Casi todos merecemos coincidir con alguien que nos sume, nos apoye, nos enseñe y nos ayude. Será por este ritmo de vida frenético, por las demandas que compiten con nuestra atención o que como me pasa a mí, dónde pongo el ojo, meto la pata, no se da.

Creemos que sí, pero es mentira. Parece pero no lo es. Y yo ya no creo en el amor. A ver, con matices. Creo en el amistoso, en el pragmático, incluso en el lúdico, pero he dejado de creer por completo en el romántico, el pasional y más aún en el maniático y desinteresado. Y si dejamos de creer, ya no se puede retroceder en el tiempo e intentar hacer mejor las cosas; sólo nos queda encontrar la calma y para ello creo que lo más certero es nada de hombres, amantes, camaradas, parejas, amigos especiales y demás, a menos de 1500 kilómetros a la redonda. Valga la ambigüedad de los sexos para este ejemplo.

Si lo piensas, deberíamos parecernos más a los esquimales, los recuerdo en el Juego de las siete familias, en esos naipes que coleccionamos de niños, y que más tarde descubrí que fueron inventados en Inglaterra en 1851 por la compañía Jaques of London. Aquí en España se hicieron muy populares cuando a partir de 1965 la marca Heraclio Fourner los introdujo con el nombre «Familias de siete países». Ayyy, quién habrá podido olvidar a esos esquimales. ¿Saben ustedes que los inuits llaman «hacer el amor’ a reír juntos? Imagino que así eliminan ese sentimiento de vergüenza usando un término que denota la complicidad y la diversión que supone esa intimidad.

Qué hermosura ir más allá, cargarse de complicidad, cariño, honestidad y respeto para poder sonreír como esa familia de mofletes sonrosados que vivía en Alaska y nos salía en las cartas. Pero yo eso no lo encuentro. A veces parece que sí, no crean. Y cuando menos lo espero, zas, sillazo en el corazón. Valoramos tan poco lo bonito que debe ser compartir, con lo caro que está el tiempo a según qué edades, y lo chulísimo que debe ser vivir momentos y situaciones que sabes que no se van a repetir. Una pena no valorar lo que nos pasa de frente, cuando caminamos más de media vida posponiendo oportunidades pasando por alto la ausencia que nos llegará después.

Qué patada más injusta a la autoestima esa que te da la indiferencia de quien te importa, y qué fea la costumbre de no valorar el presente y salir con intención de recuperarlo una vez perdido.
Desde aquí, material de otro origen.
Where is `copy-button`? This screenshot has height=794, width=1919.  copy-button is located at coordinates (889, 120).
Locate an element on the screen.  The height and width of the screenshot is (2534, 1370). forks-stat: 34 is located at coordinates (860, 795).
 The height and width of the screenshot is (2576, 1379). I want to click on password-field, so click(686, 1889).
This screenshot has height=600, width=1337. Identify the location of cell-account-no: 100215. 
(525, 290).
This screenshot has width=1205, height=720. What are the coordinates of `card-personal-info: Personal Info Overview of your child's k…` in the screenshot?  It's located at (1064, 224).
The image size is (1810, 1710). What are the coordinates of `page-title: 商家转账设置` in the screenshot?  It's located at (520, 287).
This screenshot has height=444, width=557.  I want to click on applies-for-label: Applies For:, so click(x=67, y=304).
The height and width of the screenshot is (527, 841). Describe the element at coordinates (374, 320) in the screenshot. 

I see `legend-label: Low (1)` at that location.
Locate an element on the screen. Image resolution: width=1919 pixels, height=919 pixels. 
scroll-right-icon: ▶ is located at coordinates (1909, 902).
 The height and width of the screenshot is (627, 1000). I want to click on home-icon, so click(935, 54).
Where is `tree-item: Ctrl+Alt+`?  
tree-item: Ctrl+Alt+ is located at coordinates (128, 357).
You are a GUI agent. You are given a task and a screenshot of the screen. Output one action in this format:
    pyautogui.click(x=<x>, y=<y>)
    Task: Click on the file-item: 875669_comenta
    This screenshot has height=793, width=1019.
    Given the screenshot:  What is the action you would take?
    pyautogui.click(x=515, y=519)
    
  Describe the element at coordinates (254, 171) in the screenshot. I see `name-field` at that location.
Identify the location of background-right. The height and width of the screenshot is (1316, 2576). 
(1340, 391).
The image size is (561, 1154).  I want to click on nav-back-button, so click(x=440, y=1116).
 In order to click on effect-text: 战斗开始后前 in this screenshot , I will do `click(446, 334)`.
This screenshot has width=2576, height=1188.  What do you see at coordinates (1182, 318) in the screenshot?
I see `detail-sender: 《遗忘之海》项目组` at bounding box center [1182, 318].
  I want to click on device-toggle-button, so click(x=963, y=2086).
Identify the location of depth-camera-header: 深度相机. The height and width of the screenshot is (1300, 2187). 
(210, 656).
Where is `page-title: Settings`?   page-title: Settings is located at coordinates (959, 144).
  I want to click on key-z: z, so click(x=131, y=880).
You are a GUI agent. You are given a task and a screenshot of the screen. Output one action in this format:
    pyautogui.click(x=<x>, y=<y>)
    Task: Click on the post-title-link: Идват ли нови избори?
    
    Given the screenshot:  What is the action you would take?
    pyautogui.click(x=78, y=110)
Afortunados quienes nos bajamos de la noria con la lección aprendida, los que por vergüenza torera anteponemos nuestra valía al desprecio del que sorprendentemente nos sigue importando. Cuesta conseguirlo; y lo peor es que cuando sucede, te pilla sin ganas de mover un dedo por nadie, ya sabes de qué va el cuento, hermana. Aun con todo, me gustaría entender a las que constantemente pretenden ayudar a quienes no las valora, esos que sólo reciben sin dar jamás.

Hablaba de esto con mi amiga María Cortés y su conclusión era maravillosamente certera. Cuidar precisa de ternura, y la ternura engancha, excita. Y eso nos pasa a las que somos cuidadoras por naturaleza. Por tanto, sólo nos queda llegar a la aceptación y comprender. Una vez conseguido, convivir con ello. A veces, el lodo de aquellos polvos es esa delicadeza, ese afecto que nos provoca el momento de después.

Por todo esto he decidido en este mismo instante dejar de creer en el amor; ahora sólo me mueven las canciones de desamor, que además lo mío siempre ha sido escribir de música, sin más paranoias que añadir. Por eso no voy a pararme en cualquier canción, necesito una especial, preciso pararme en «I can’t hardly stand it» de The Cramps (Off the Bone, 1983) , necesito sentir la rabiosa desolación y el dolor con el que Lux Interior (1946/2009) interpretaba esta letra mientras lamentaba la marcha de quien tal vez era una de esas desagradecidas y desapegadas personas cuya sensibilidad brilla por su ausencia, como les pasa a tantos.

Pasando por alto que para los que sentimos en plata sea insoportable. Algunas siempre tendremos la desgracia de cruzarnos con esa persona complicada que un día aparezca para hacerte sentir un vacío agotador, hará que experimentes un frío extenuante, ese que te traspasa la piel.

Se necesita mucho valor, fuerza y autoestima para escapar de las garras de quien, a veces sin darse cuenta ni querer herirte, te sujeta inmóvil haciéndote creer que en materia afectiva todo vale, que no hay límites ni consecuencias. Pero los hay, ya lo dijo George Granville: «No hay dolor más devastador que el que produce el amor». Así que, nenas, atentas al que pare en tu puerta para venderte humo.

Canción que escucho mientras escribo: Ragin sea, Pike Cavalero.